» WHAT YOU NEED TO DO
Taking the line that contains "Task: Click the 'arrêt'" as the first and the final line of the records as the last, write out every line between them exactly, ends included, and nothing else.

★ ★ ★ ★ ★

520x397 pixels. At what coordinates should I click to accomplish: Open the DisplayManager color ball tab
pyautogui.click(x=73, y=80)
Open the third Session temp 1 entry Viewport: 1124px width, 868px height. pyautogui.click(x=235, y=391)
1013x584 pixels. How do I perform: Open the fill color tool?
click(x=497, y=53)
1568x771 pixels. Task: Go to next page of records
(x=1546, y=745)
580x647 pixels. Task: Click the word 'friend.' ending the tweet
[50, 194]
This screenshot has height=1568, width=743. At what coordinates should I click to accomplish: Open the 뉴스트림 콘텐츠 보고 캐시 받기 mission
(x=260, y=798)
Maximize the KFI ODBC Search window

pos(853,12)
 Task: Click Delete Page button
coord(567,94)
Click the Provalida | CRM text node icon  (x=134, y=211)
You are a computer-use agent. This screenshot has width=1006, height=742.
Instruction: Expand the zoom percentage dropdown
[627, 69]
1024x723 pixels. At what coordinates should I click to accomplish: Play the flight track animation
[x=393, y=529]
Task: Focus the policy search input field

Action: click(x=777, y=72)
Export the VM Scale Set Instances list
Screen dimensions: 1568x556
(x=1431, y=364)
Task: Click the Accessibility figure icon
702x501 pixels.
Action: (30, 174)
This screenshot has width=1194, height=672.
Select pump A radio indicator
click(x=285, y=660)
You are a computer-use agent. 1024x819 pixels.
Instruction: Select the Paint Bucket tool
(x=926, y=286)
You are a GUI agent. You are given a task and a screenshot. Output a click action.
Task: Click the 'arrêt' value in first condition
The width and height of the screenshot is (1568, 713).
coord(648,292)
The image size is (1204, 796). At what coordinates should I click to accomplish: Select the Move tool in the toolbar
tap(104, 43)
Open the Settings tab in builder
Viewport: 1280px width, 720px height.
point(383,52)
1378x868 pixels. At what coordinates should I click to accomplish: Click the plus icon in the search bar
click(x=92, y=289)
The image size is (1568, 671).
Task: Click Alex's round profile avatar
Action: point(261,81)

★ ★ ★ ★ ★

» WRITTEN RESPONSE
Task: Click the 'arrêt' value in first condition
The width and height of the screenshot is (1568, 713).
coord(648,292)
The image size is (1204, 796). At what coordinates should I click to accomplish: Select the Move tool in the toolbar
tap(104, 43)
Open the Settings tab in builder
Viewport: 1280px width, 720px height.
point(383,52)
1378x868 pixels. At what coordinates should I click to accomplish: Click the plus icon in the search bar
click(x=92, y=289)
The image size is (1568, 671).
Task: Click Alex's round profile avatar
Action: point(261,81)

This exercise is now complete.